In November, the company will undertake rectification work. The re-start of the company's synthetic rutile kiln 1 remains an option, Citi notes, although ilmenite feed would need to come from Cataby or third parties.
Another issue at Cataby is water. Macquarie notes a significant proportion of the reserve is located below the water table and rainfall can also affect the operation. The broker expects Iluka will mine well ahead of processing rates during the summer and build a stockpile ahead of the next winter.
Mining Area C
Morgan Stanley suggests a review of the MAC royalty is a strong positive development. The company has appointed a third party to review the structure of the royalty, with a de-merger or dividend stream being considered.
Macquarie does not doubt the review is a positive catalyst but considers it outweighed by the softness in near-term demand for the company's products and the risks to volume and price.

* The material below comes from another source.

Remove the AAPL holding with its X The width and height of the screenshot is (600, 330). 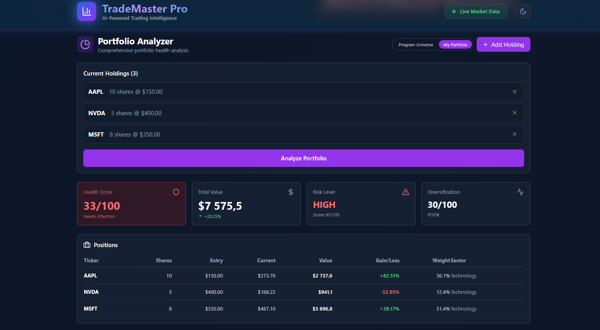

The potential spin-off of the royalty is likely to force a review of the MAC valuation parameters, and Ord Minnett envisages a number of possible benefits such as a favourable change to the dividend policy, should the tax consequences be overcome.
The company believes it can de-merge the royalty in a tax efficient manner. For the Australian Taxation Office to grant rollover relief from capital gains tax under a de-merger of the royalty to a new company commercial efficacy needs to be proven, rather than just the ability to distribute earnings, Citi points out.
Iluka intends to advise the market of the outcome of the review by February. Citi assumes $100m in debt would be transferred, allowing Iluka Resources to go forward with no net debt. While the valuation metrics for the de-merged mineral sands scenario are low, the broker notes they are in line with its forecasts for both South32 ((S32)) and OZ Minerals ((OZL)).
FNArena's database has one Buy (Morgan Stanley) and five Hold ratings. The consensus target is $9.19, suggesting 4.5% upside to the last share price. Targets range from $8.10 (UBS) to $11.15 (Morgan Stanley).